Purpose: Past literature has reported metabolic syndrome (MetS) to complicate postoperative care in patients undergoing various surgical procedures. We sought to analyze the impact of MetS on 30-day outcomes following hip fracture surgeries in the geriatric population.
Materials and methods: The 2015-2016 ACS-NSQIP database was queried for patients undergoing hip fracture repair using CPT codes for total hip arthroplasty (27130), hemiarthroplasty (27125) and open reduction internal fixation (27236, 27244, 27245). Only patients ≥ 65 years of age undergoing surgery due to a traumatic hip fracture were included in the study. MetS was defined using preset criteria used by other NSQIP studies as the presence of-(1) diabetes mellitus AND (2) hypertension requiring medication AND (3) BMI ≥ 30 kg/m2.

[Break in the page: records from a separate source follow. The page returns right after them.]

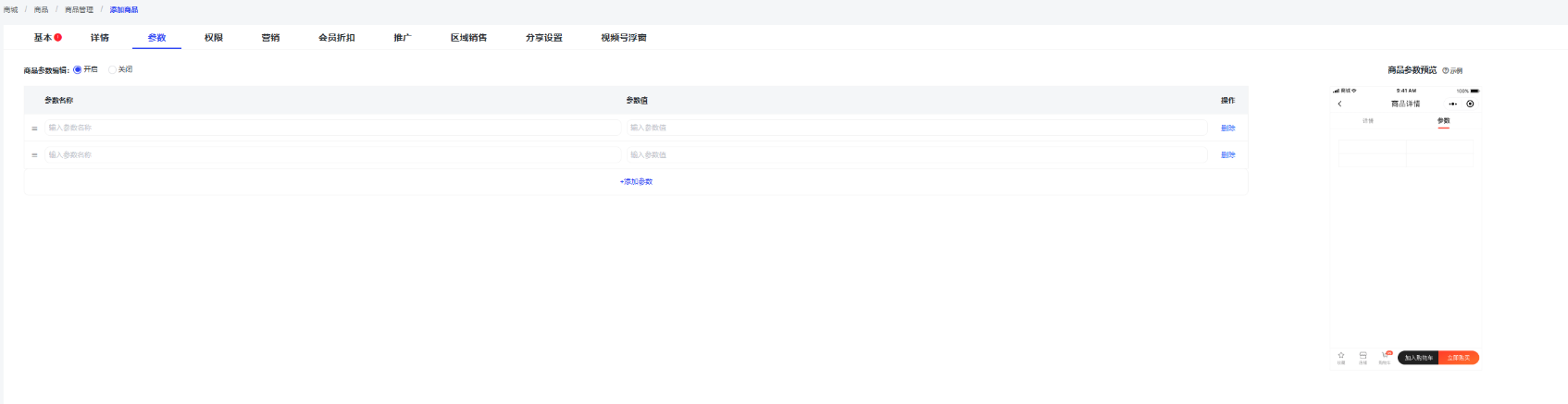Click the 商品管理 breadcrumb link
This screenshot has height=404, width=1568.
pyautogui.click(x=79, y=10)
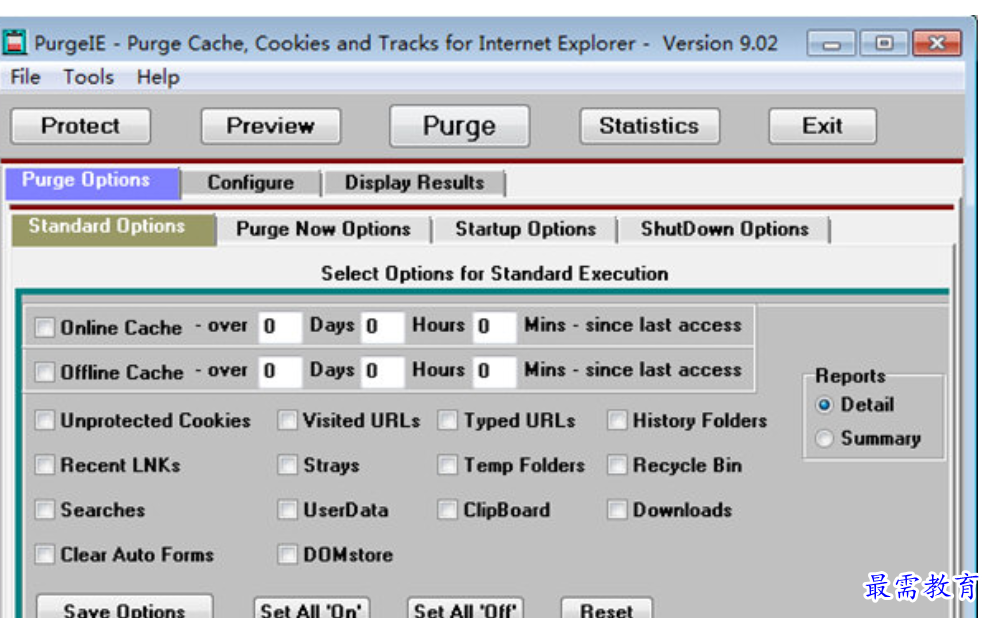Click the Online Cache Days input field
The width and height of the screenshot is (987, 618).
tap(279, 327)
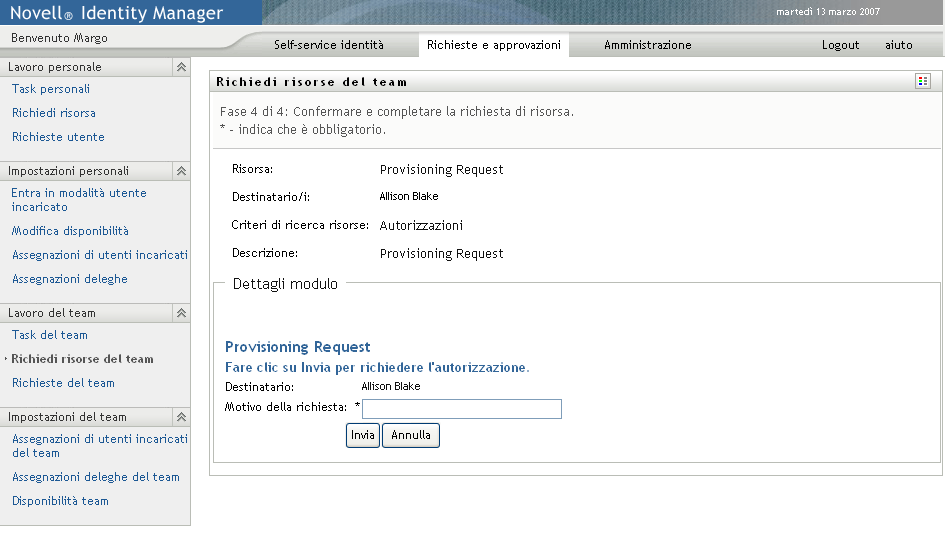Screen dimensions: 945x534
Task: Open the Amministrazione tab
Action: (647, 45)
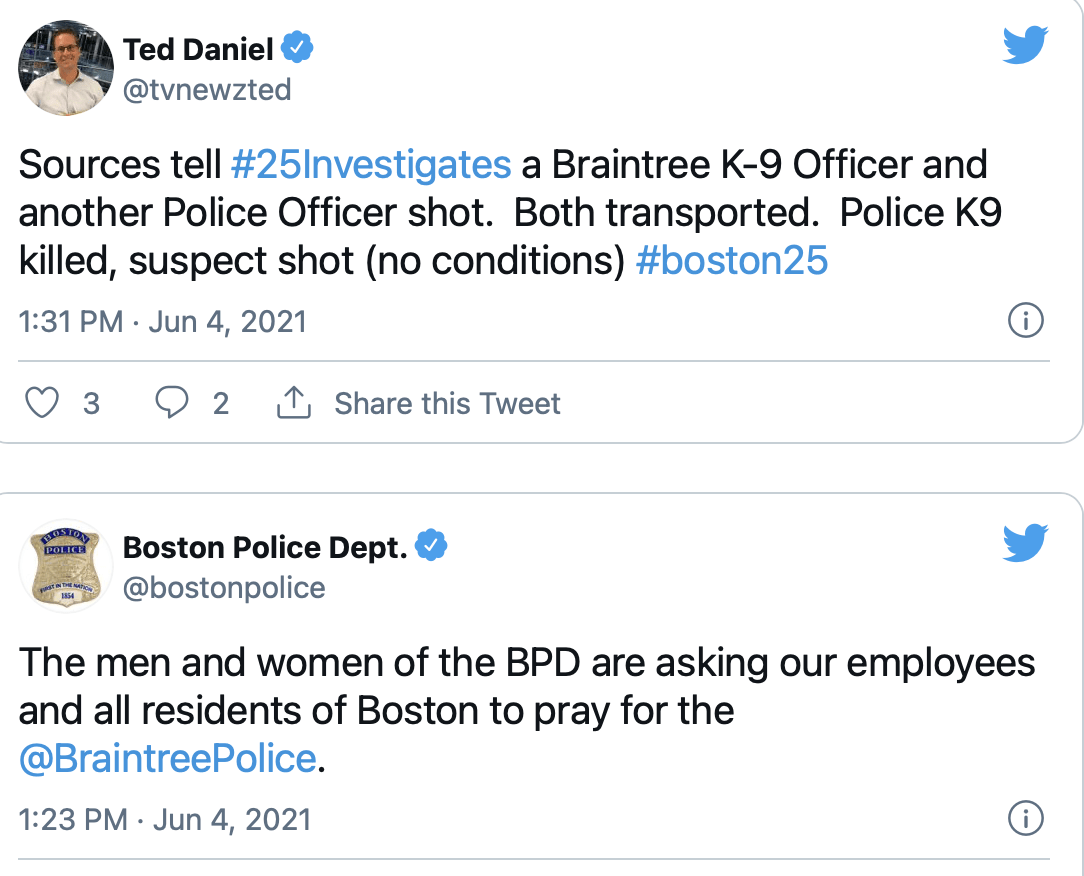This screenshot has height=876, width=1084.
Task: Visit the @BraintreePolice mention
Action: click(x=167, y=758)
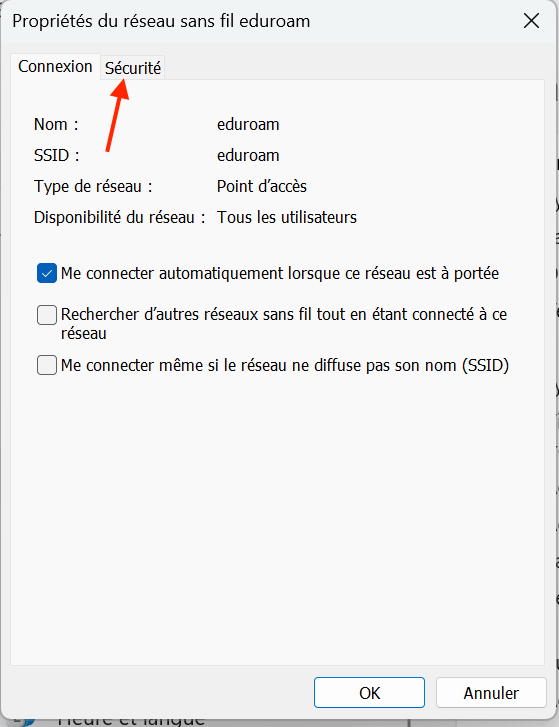
Task: Click the 'SSID :' field label
Action: coord(57,155)
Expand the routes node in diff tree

Results: Out of 31,621 patients, a total of 1388 (4.4%) geriatric patients with MetS underwent hip fracture surgery. Following adjusted analysis, the presence of MetS was associated with higher odds of a prolonged length of stay > 5 days (OR 1.14 [95% CI 1.01-1.29]; p = 0.031), deep SSI (OR 2.48 [95% CI 1.20-5.14]; p = 0.014), progressive renal insufficiency (OR 3.27 [95% CI 1.98-5.42]; p < 0.001), acute renal failure (OR 2.08 [95% CI 1.04-4.15]; p = 0.038), urinary tract infection (OR 1.43 [95% CI 1.12-1.81]; p = 0.004), 30-day readmissions (OR 1.28 [95% CI 1.08-1.52]; p = 0.005) and a non-home discharge (OR 1.42 [95% CI 1.18-1.71]; p < 0.001).

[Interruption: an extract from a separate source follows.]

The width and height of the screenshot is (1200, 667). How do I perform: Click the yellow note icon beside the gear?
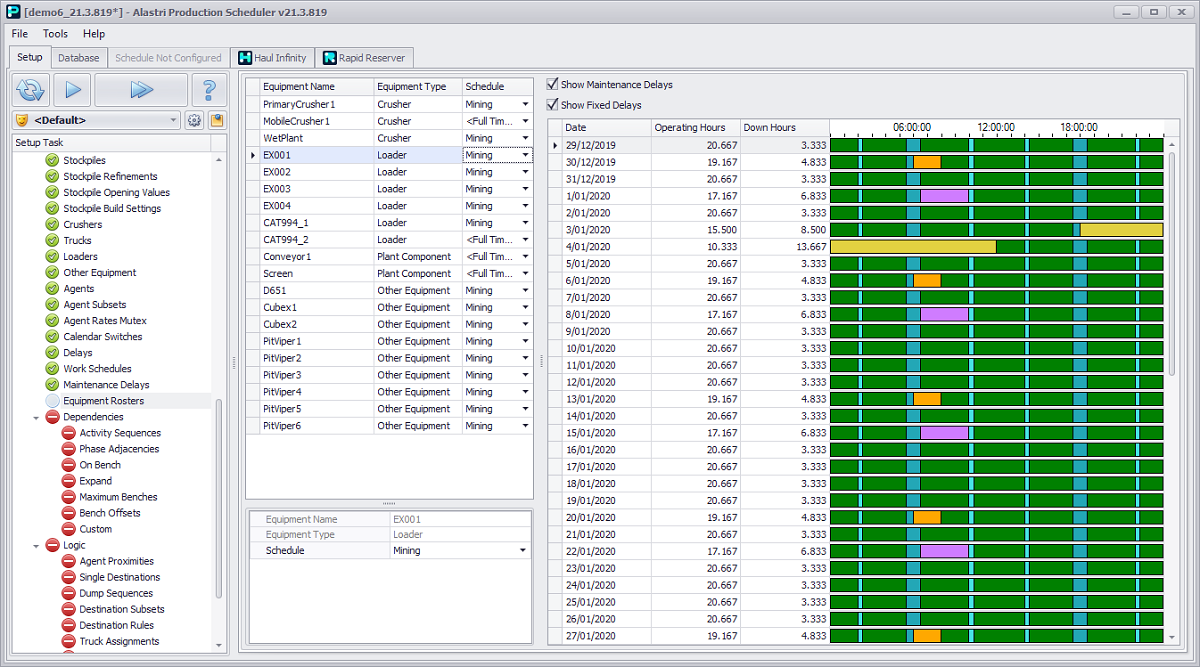(216, 120)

Conclusion: MetS is associated with a significantly increased risk of several postoperative complications, readmissions and non-home discharge dispositions. Providers can utilize these data to promote the need for better perioperative care in these high-risk patients.
Keywords: Complications; Geriatric; Hip fracture; MetS; Metabolic syndrome; NSQIP; Outcomes; Readmissions; Repair; Surgery.